Bisnis.com, JAKARTA—Kalangan pengembang berharap Bank Indonesia dapat memberikan trobosan yang lebih radikal terkait kebijakan kredit di sektor perumahan untuk menolong pemulihan industri properti.
Ketua Umum Asosiasi Pengembang Perumahan dan Pemukiman Seluruh Indonesia (Apersi munas Pontianak) Eddy Ganefo mengatakan, industri properti membutuhkan stimulus yang kuat sebab pelemahan penjualan masih berlanjut di kuartal kedua.
Sebagai indikator, riset Indonesia Property Watch (IPW) menunjukkan penjualan rumah Jobedebek-Banten pada kuartal kedua tahun ini turun 13,3% dibandingkan kuartal pertama dan turun 49,82% dibandingkan periode yang sama tahun lalu.

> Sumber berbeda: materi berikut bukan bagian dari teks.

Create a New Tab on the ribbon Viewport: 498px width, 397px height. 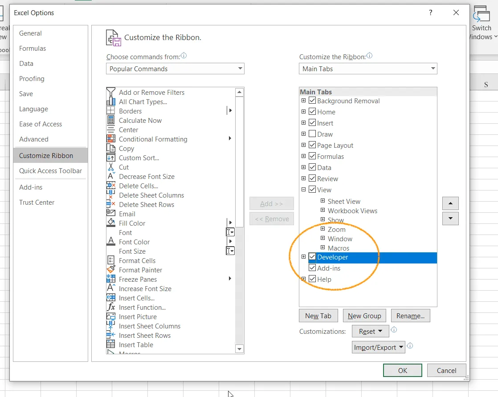click(x=318, y=315)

Nilai total penjualan hanya Rp1,08 triliun.
Bank Indonesia sebelumnya telah menunjukkan ancang-ancang untuk kembali melonggarkan rasio pembiayaan terhadap nilai agunan atau loan to value (LTV) bagi pembelian properti, tetapi kelihatannya masih setengah hati.
Aturan baru yang dikabarkan akan berlaku Agustus tersebut akan meningkatkan LTV pada bank konvensional dari 80% menjadi 85% untuk rumah pertama, sedangkan bank syariah maksimal 90%. Untuk kredit rumah berikutnya, berlaku selisih (tiering)sebesar 5%, diturunkan dari sebelum 10%.
“Bila perlu agak ekstrim lah, selama ekonomi kita belum benar-benar pulih uang muka bisa dibebaskan saja, disamakan saja untuk rumah kedua dan ketiga juga. Setelah ekonomi naik baru perketat lagi. Gunanya LTV itu kan untuk nge-rem dan nge-gas [penjualan properti]. Tidak perlu takut bubble, penjualan lagi lesu tidak mungkin bubble,” katanya melalui sambungan telepon, dikutip Sabtu (23/7/2016).
Hal yang sama pun diungkapkan Ketua Umum Persatuan Perusahaan Realestat Indonesia (REI) Eddy Hussy. REI juga berharap BI masih akan mempertimbangkan untuk melonggarkan LTV setidaknya hingga 90%.
Pelonggaran LTV ini terutama untuk memacu penjualan rumah komersial yang pelemahannya sangat terasa saat ini.
REI juga berharap BI benar-benar akan merealisasikan rencana kebijakan untuk melonggarkan pembiayaan dengan mekanisme inden hingga rumah kedua. Selain itu, tidak perlu ada proses penilaian dari Kantor Jasa Penilai Publik (KJPP) untuk kredit di bawah Rp5 miliar.
“Kami melihat kondisi pasar ekonomi lagi melemah dan perlambatan masih terus berlanjut. Kami berharap ada trobosan yang lebih signifikan dari BI sehingga betul-betul bisa mengangkat daya beli masyarakat terhadap sektor properti,” katanya.